Especificamente no âmbito do processo penal, sabemos que observar o devido processo legal é seguir uma
ritualística que oportuniza igualdade argumentativa às partes, legitimando o direito de participar
dialogicamente na construção do provimento final. São elas:
Observar todas as etapas processuais previstas em lei.
Exigir do julgador a fundamentação racional da decisão judicial.
Garantir que todas as provas produzidas e argumentos trazidos aos autos sejam apreciados pelo
magistrado como meio de viabilizar a racionalidade discursiva do provimento final.
Oportunizar aos sujeitos do processo o direito de sanar vícios processuais, priorizando-se o julgamento
do mérito da pretensão deduzida.
Legitimar a criação de técnicas processuais e procedimentais voltadas a maior efetividade processual
são alguns dos desdobramentos interpretativos do devido processo legal.

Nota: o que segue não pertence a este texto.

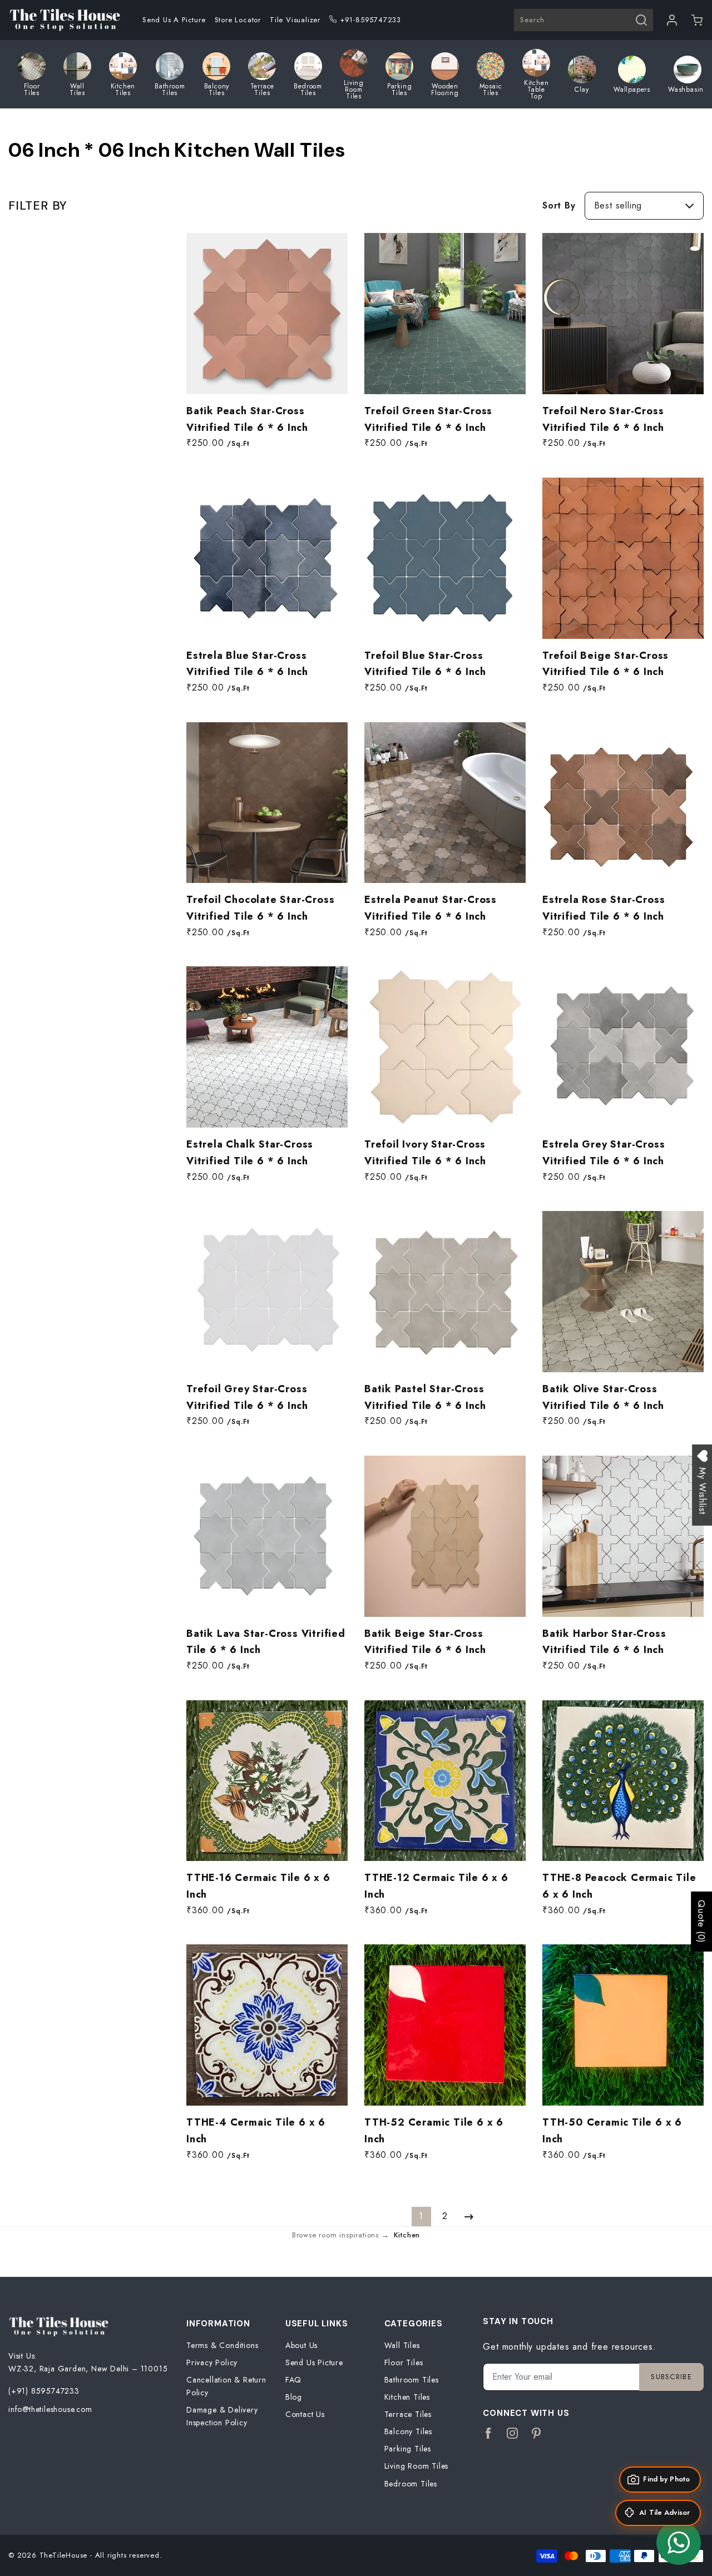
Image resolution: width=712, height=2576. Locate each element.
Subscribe (671, 2376)
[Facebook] (489, 2434)
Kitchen (407, 2235)
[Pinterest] (536, 2434)
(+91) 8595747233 (44, 2390)
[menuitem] (174, 20)
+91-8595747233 (370, 19)
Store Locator (238, 19)
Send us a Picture (174, 19)
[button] (697, 20)
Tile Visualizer (295, 19)
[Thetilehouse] (64, 20)
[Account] (672, 20)
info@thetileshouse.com (50, 2409)
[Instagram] (512, 2434)
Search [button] (532, 19)
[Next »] (469, 2216)
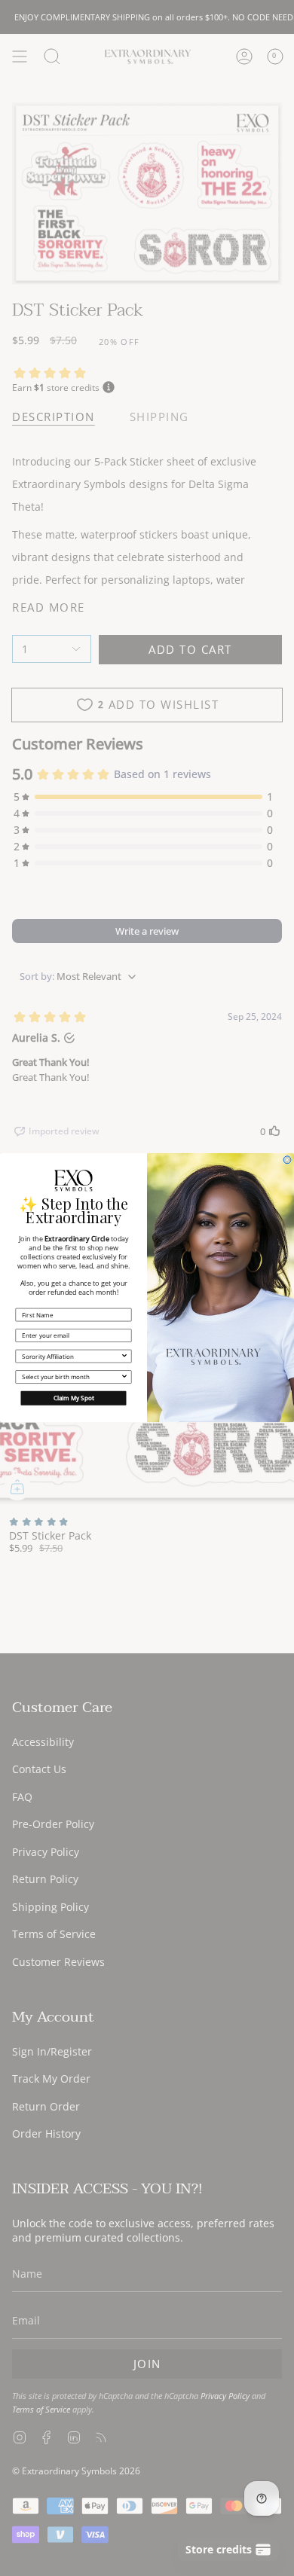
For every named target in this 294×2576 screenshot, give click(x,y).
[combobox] (71, 1357)
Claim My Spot (74, 1398)
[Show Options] (124, 1357)
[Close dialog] (287, 1160)
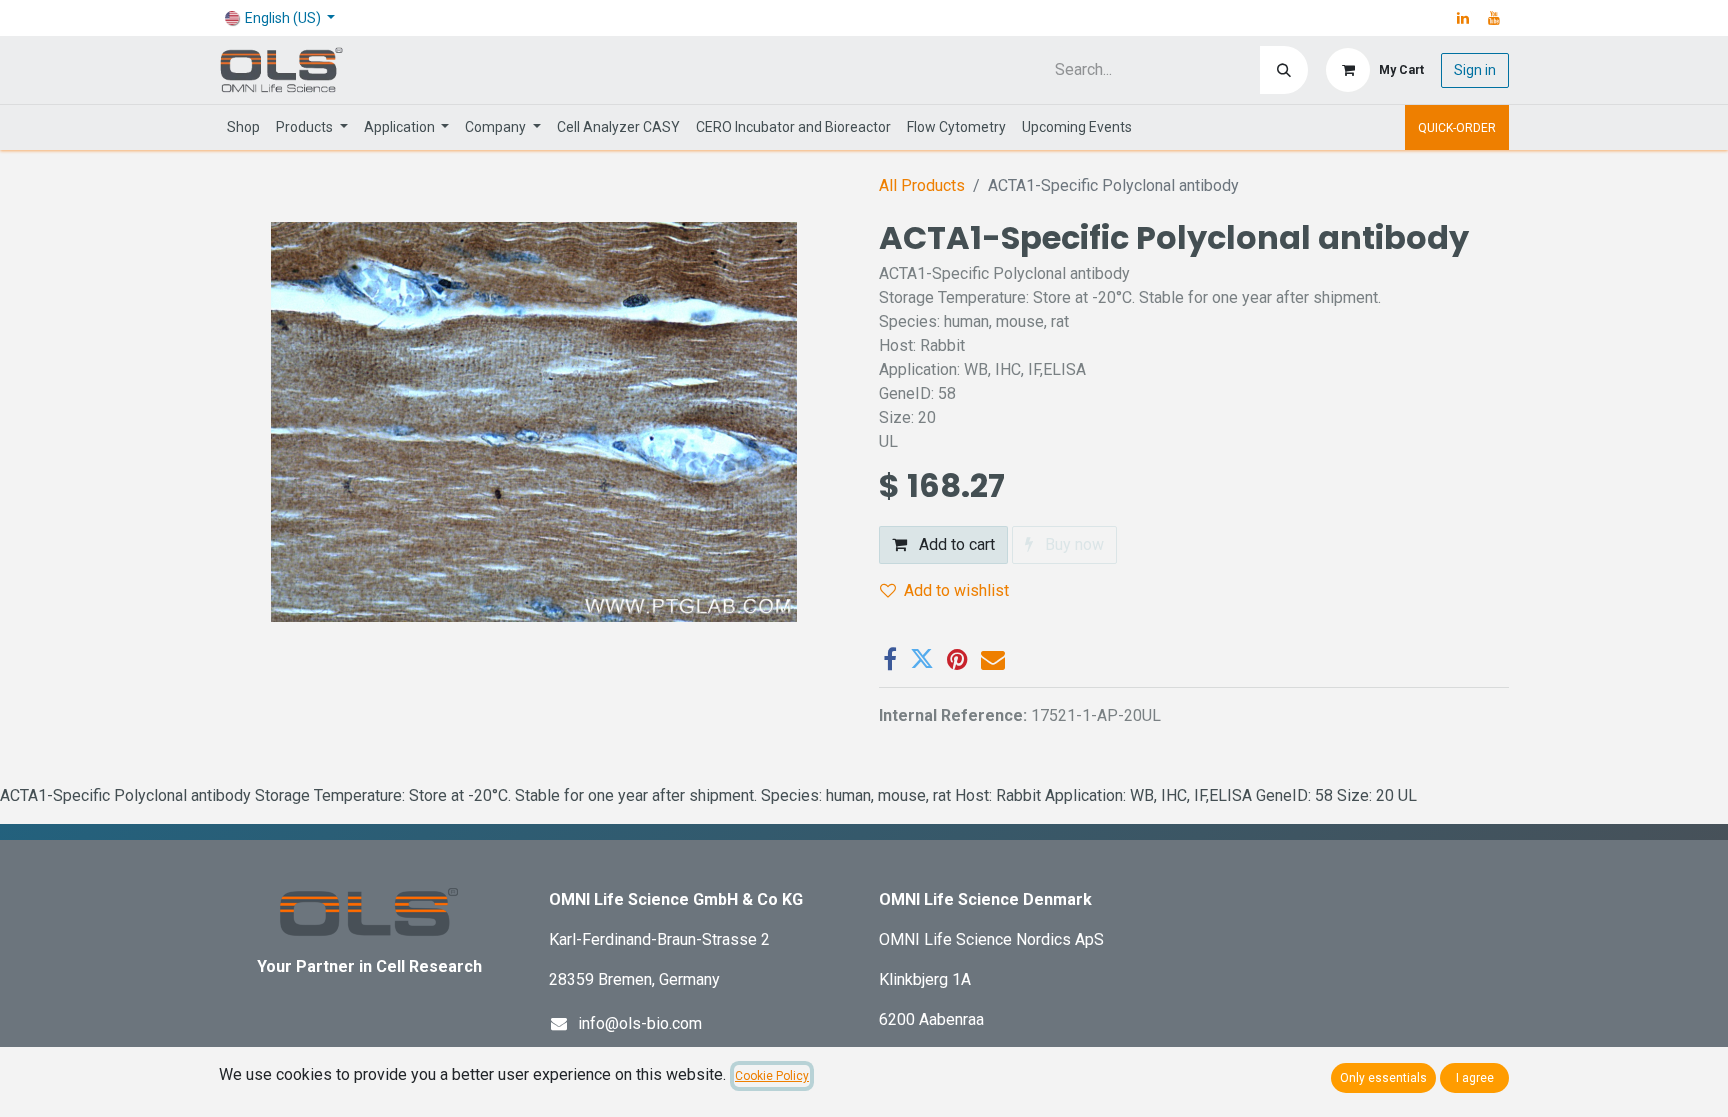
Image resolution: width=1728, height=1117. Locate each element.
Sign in (1475, 70)
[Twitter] (922, 659)
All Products (922, 185)
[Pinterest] (957, 659)
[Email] (993, 659)
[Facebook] (890, 659)
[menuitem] (243, 127)
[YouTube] (1494, 18)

Observar o devido processo legal é uma forma de proteger constitucionalmente o estado de inocência do
acusado, impedindo que o Estado-juiz o puna sem que lhe sejam assegurados todos os meios de defesa e
produção de provas. A privação da liberdade ou dos bens do acusado somente se tornará viável mediante a
desconstituição do seu estado e inocência, após ter assegurado o amplo direito de argumentação e
produção de provas, nos moldes igualitários ao que fora assegurado ao órgão acusador. No momento em
que alguém é condenado, sem antes ter a legítima oportunidade de resistir constitucionalmente aos
argumentos apresentados em seu desfavor, temos o cerceamento de defesa como reflexo direto da
violação do princípio do devido processo legal.
O princípio do estado ou situação jurídica de inocência “impõe ao Poder Público a observância de duas
regras específicas em relação ao acusado: uma de tratamento, segundo o qual o réu, em nenhum momento
do iter persecutório, pode sofrer restrições pessoais fundadas exclusivamente na possibilidade de
condenação; e outra de fundo probatório, a estabelecer que todos os ônus da prova relativa à existência do
fato e à sua autoria devem recair exclusivamente sobre a acusação” (OLIVEIRA, 2006, p. 32).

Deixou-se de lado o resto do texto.